Build and Deployment Process

Project components
Building the libraries from local source
Building the libraries and the docker image
- Building the deployment artifacts zip
- Running installation for the new created build
Building the project using Azure DevOps pipelines
Updates and deployment of individual components
1. Updating app releases version over existing deployment
2. Deploying individual components
  
  a. Deploying Azure DataFactory entities
  
  b. Deploying the Watercooler docker image
  
  c. Deploying jars, python scripts and python scripts to Azure Databricks cluster
Test environment

Project components

The watercooler components are:

the AppService code (mainly scala and javascript code)
- built into a docker image
the ADF (Azure DataFactory) components (pipelines, datasets, linked services, triggers etc) which orchestrate the offline processing of data
- ARM template in a json file named pipelines.json
the ADB (Azure Databricks) Spark jobs (scala code) processing source data
- built into jars
common scala code used by both app service code and ADB jobs
- maven module which gets shaded into the jars and into the docker image
the ADB pyspark jobs processing source data
- python scripts delivered as they are
the docker image used for the Watercooler AppService
- needs to be uploaded to a docker repository (Azure Container Registry is recommended) from where it can be accessed by the deployment script, and the App Service
the project artifacts zip: containing the necessary jars,scripts and ARM templates

Building the libraries from local source:

Install JDK 1.8
- for example, to install the OpenJDK, follow the appropriate installation steps from https://openjdk.java.net/install/ or https://github.com/AdoptOpenJDK/openjdk8-upstream-binaries/releases/tag/jdk8u292-b10 (take the latest zip build), or search online for a more detailed installation guide, matching your OS
  - for Oracle jdk more help can be found here: https://java.com/en/download/help/download_options.html
  - for Open jdk more help can be found here: https://openjdk.java.net/install/
- required to build, develop and run the project's JVM based components (the AppService code and ADB scala spark jobs)
- set $JAVA_HOME variable with the location of the JDK installation path (Observation: for windows set JAVA_HOME in the System Environment Variables; also add %JAVA_HOME%\bin to PATH)
Install latest Maven 3 version
- download the latest maven 3 binary distribution archive from https://maven.apache.org/download.cgi
- installation steps: https://maven.apache.org/install.html
- required to build, develop and run the project's JVM based components (the AppService code and ADB scala spark jobs)

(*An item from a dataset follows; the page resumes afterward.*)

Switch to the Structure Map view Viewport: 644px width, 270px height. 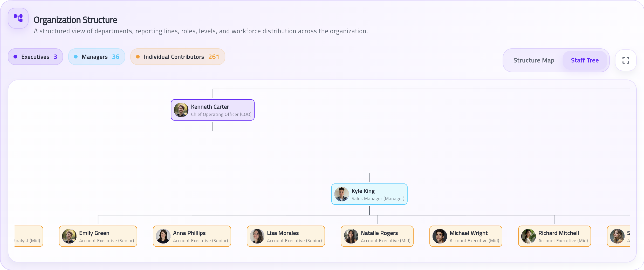pos(534,60)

Building the libraries and the docker image:

NOTE: For developing the application, only macOS/Linux based systems were used.
Building the application is possible from Windows systems (using Powershell, not the command-line interpreter), however solid knowledge of your development environment and of the differences between Windows/Unix systems is required. Some adaptations of the provided instructions might be required as well, as well as some additional steps during deployment.

Observation: if you are on windows and you encounter issues running ./prepare_artifacts.sh than it is mandatory to do one of the following:

either download git-scm from http://git-scm.com/download/win and use git-bash to run the script that will prepare the artifacts

either run sed -i 's/\r$//' install.sh as specified in the ./azure/README.md; (however sed as a command, cannot be executed only from git-bash or cygwin)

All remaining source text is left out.